Digest, Aug. 23: Amazon said to test wireless network

George Lucas with his wife, Mellody Hobson. A trust controlled by Lucas bought almost $10 million of Starbucks shares, according to a filing this week by Hobson, a member of the Starbucks board.


Amazon.com Inc. has tested a new wireless network that would allow customers to connect its devices to the Internet, according to people with knowledge of the matter.

The wireless network, which was tested in Cupertino, Calif., used spectrum controlled by satellite communications company Globalstar Inc., the people said.

The trial underlines how Amazon, the world's largest e- commerce company, is moving beyond being a Web destination and hardware maker and digging deeper into the underlying technology for how people connect to the Internet.

Lucas buys Starbucks stock

George Lucas, the “Star Wars” creator who reaped $4 billion selling his company to Walt Disney Co. last year, invested a fraction of his fortune in Starbucks Corp., the world's largest chain of coffee shops.

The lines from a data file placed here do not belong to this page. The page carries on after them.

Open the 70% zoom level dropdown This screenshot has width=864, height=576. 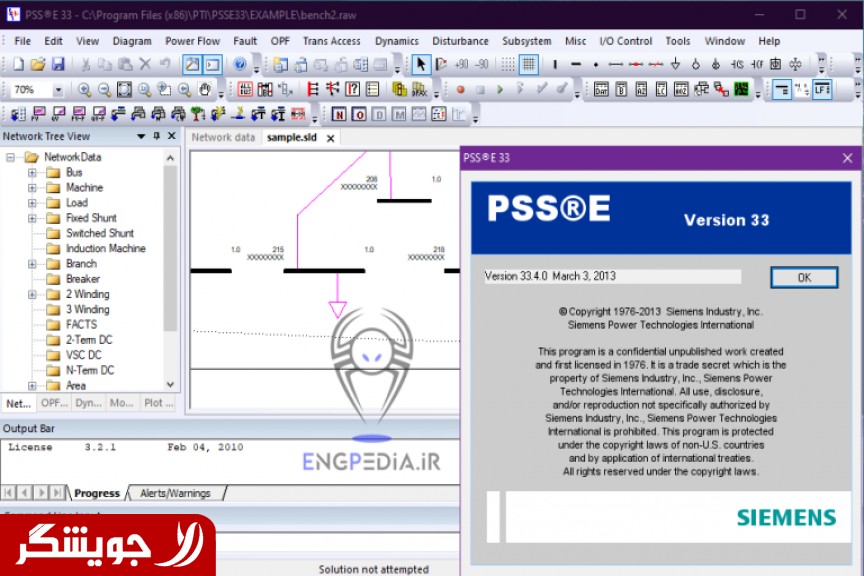(57, 90)
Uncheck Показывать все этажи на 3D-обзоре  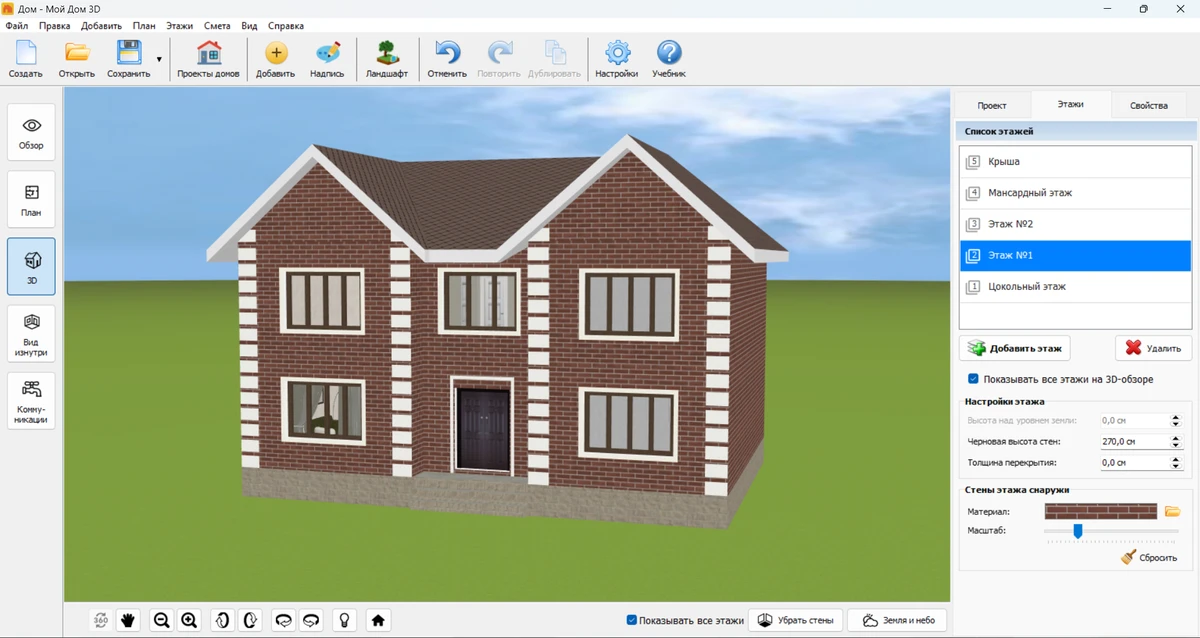[973, 379]
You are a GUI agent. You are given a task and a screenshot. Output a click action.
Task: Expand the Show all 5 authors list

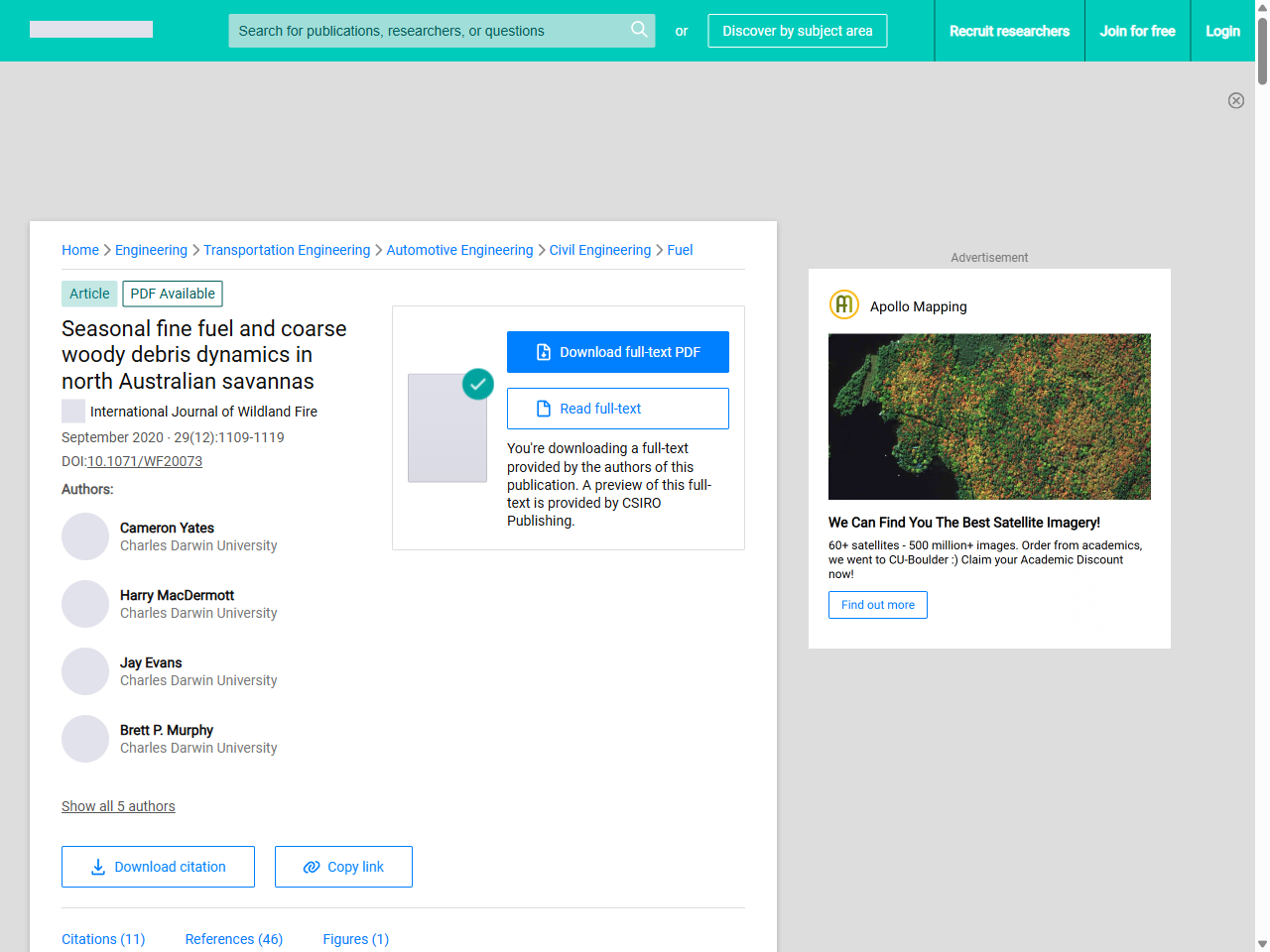click(118, 806)
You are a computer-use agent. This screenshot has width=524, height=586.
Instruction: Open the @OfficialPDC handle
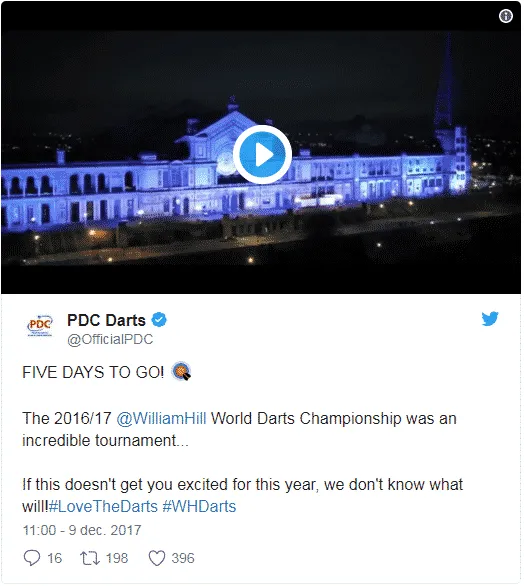(x=110, y=339)
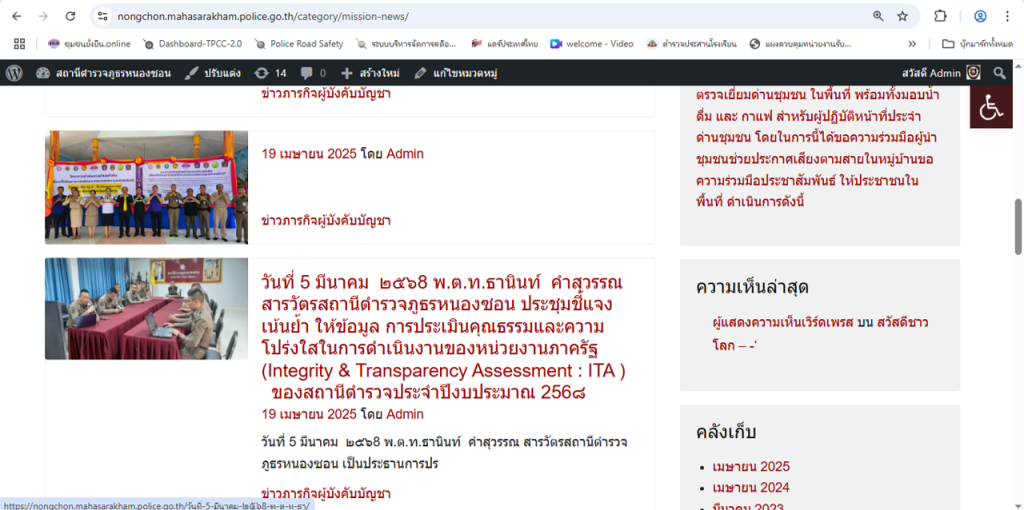The image size is (1024, 510).
Task: Open the สร้างใหม่ admin bar menu
Action: 370,73
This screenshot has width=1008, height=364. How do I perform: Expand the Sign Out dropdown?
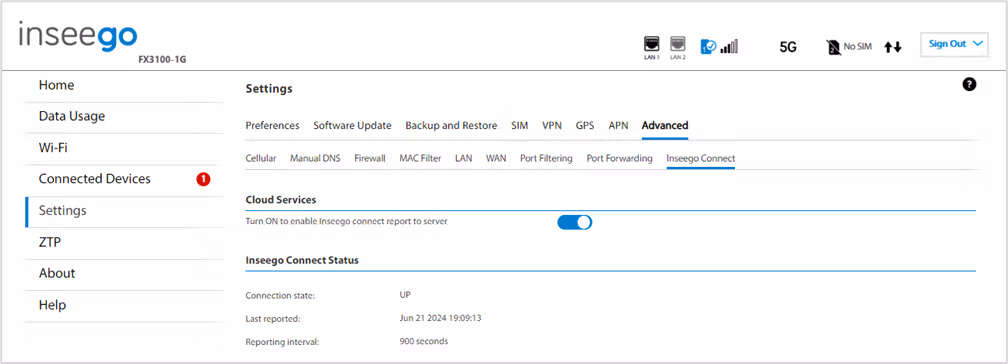pos(956,44)
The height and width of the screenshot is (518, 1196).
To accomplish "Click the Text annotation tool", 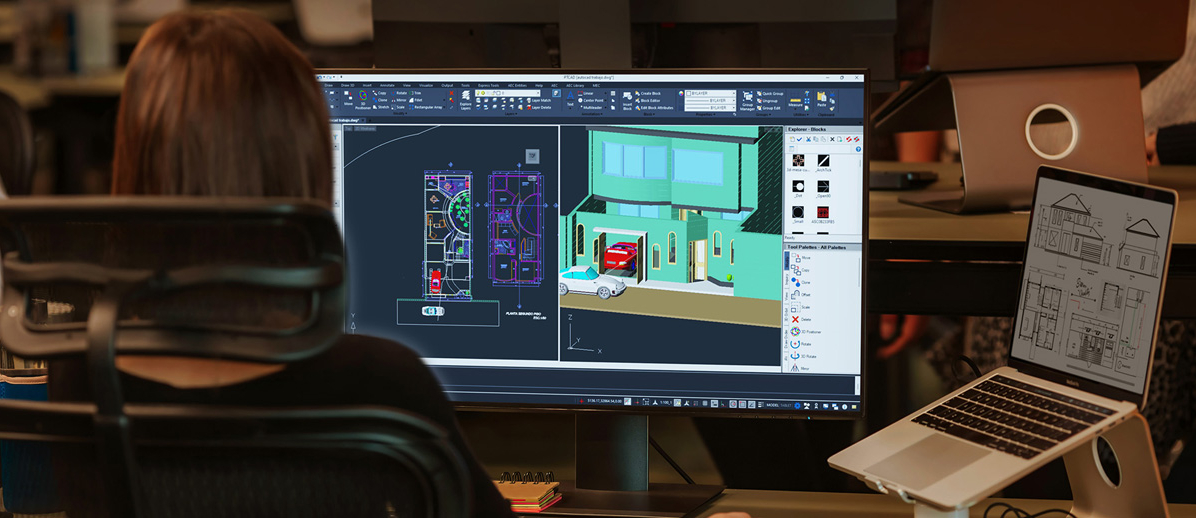I will (x=571, y=99).
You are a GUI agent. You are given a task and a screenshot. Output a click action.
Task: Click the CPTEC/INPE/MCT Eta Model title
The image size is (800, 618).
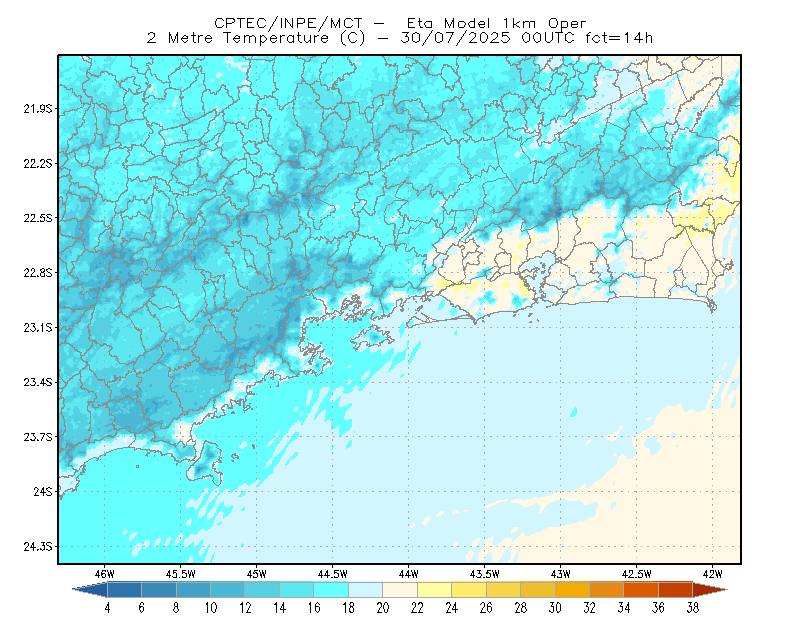pos(400,23)
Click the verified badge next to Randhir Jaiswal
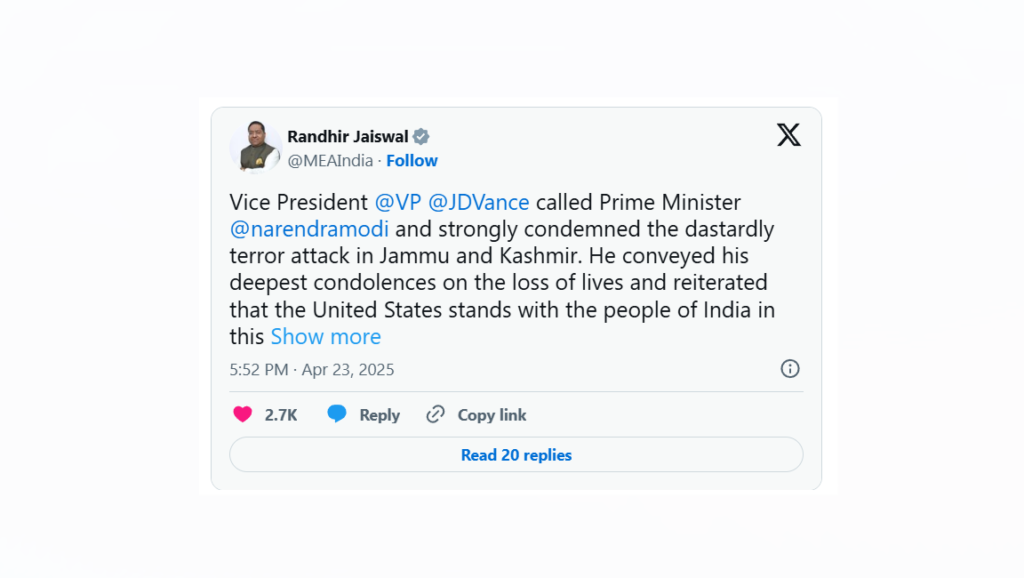1024x578 pixels. coord(421,136)
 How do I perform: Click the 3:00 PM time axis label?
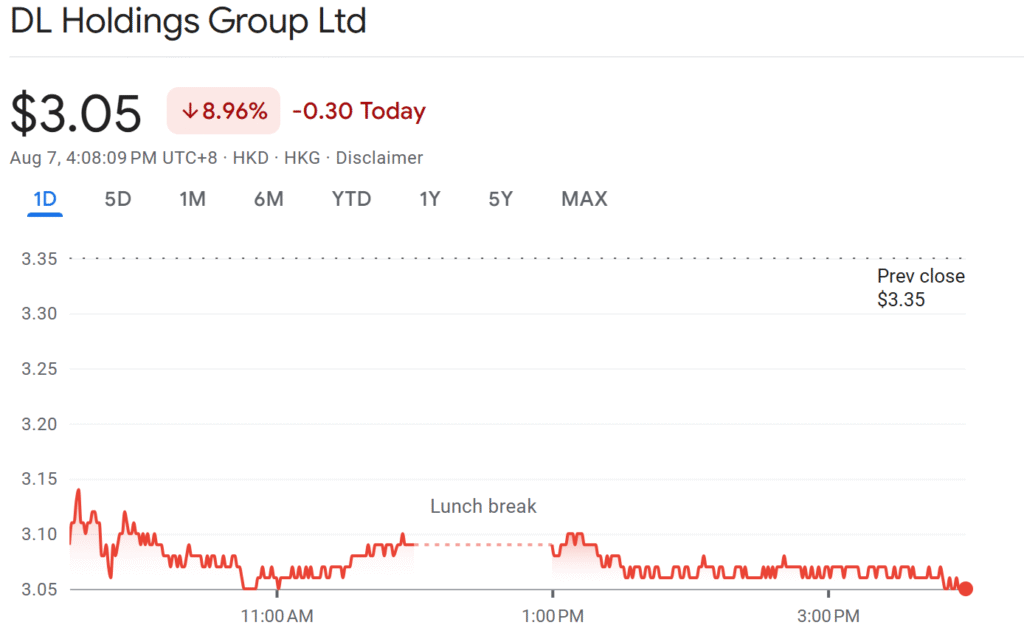click(827, 615)
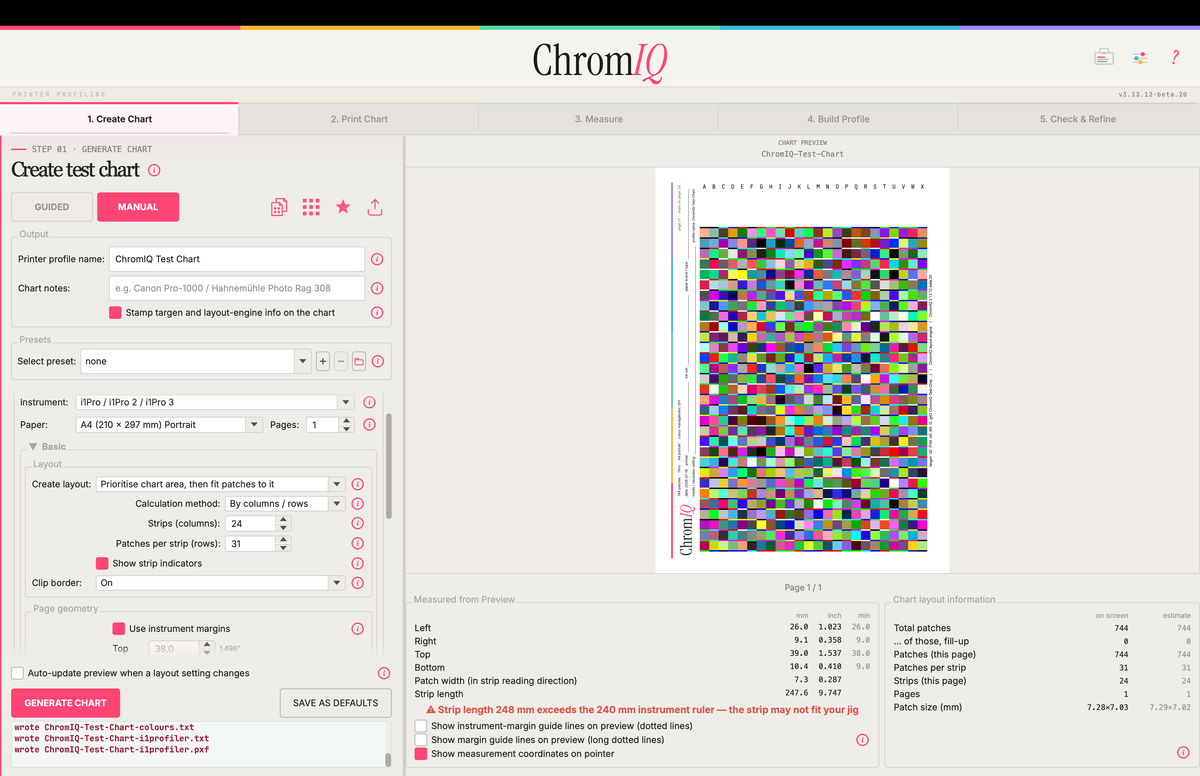1200x776 pixels.
Task: Open help via the question mark icon
Action: [x=1175, y=57]
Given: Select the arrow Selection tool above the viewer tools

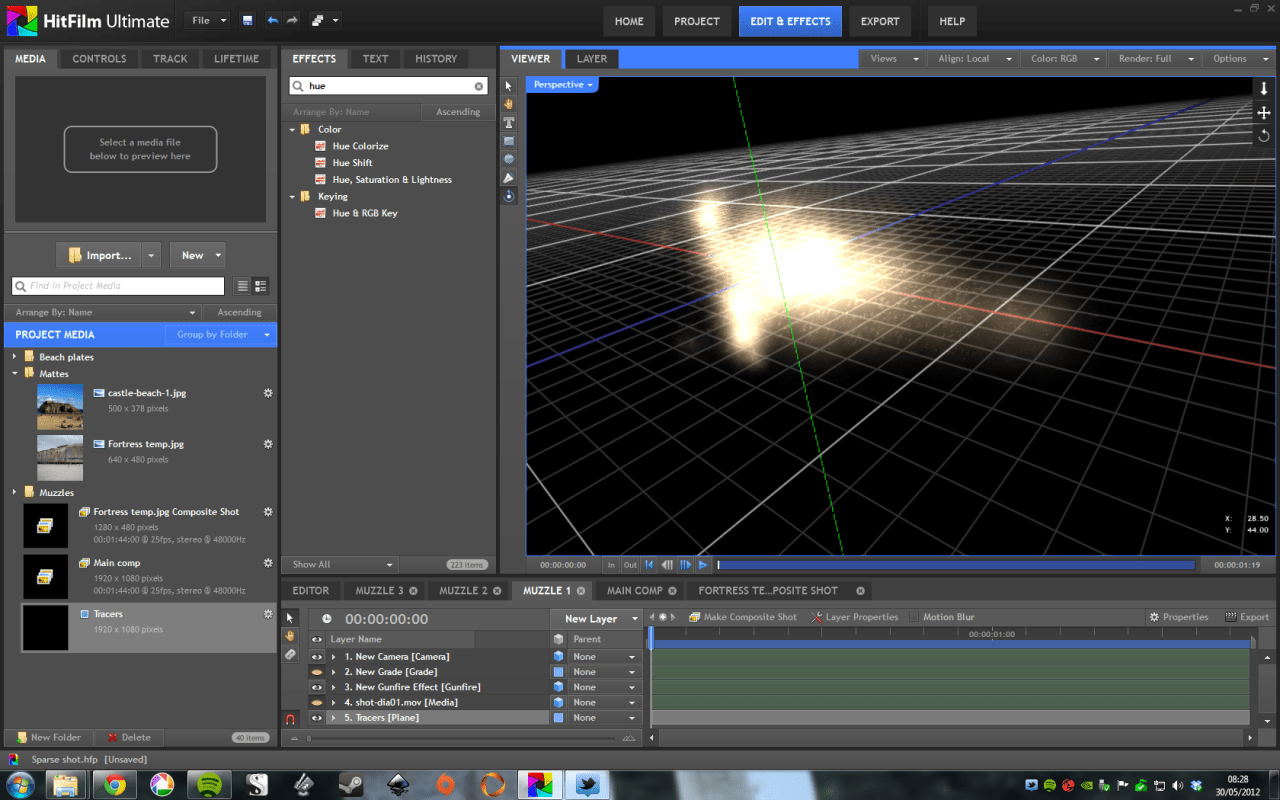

A trust controlled by Lucas bought almost $10 million of Starbucks shares, according to a filing this week by Mellody Hobson, the billionaire's wife and a member of the Starbucks board. The couple married in June.

Jeep SUV fires investigated

U.S. auto safety regulators are investigating complaints that the ceilings can catch fire in 2012 Jeep Grand Cherokee SUVs.

The probe, announced Friday by the National Highway Traffic Safety Administration, covers an estimated 146,000 of the popular sport utility vehicles.

Three customers complained to the government that their ceilings caught fire near the passenger-side sun visor while they were driving.

The safety agency said it had no reports of any injuries. Investigators will decide if the problem is serious enough to cause a recall.

New-home sales drop 13.4 percent

Americans cut back sharply in July on their purchases of new homes, a sign that higher mortgage rates may weigh on the housing recovery.

The Commerce Department said Friday that new-home sales dropped 13.4 percent to a seasonally adjusted annual rate of 394,000.

That's the lowest pace in nine months. And it is down from an annual rate of 455,000 in June, which was revised sharply lower from a previously reported rate of 497,000.

New-home sales have risen 7 percent in the 12 months ending in July. The annual pace remains well below the 700,000 that is consistent with a healthy market.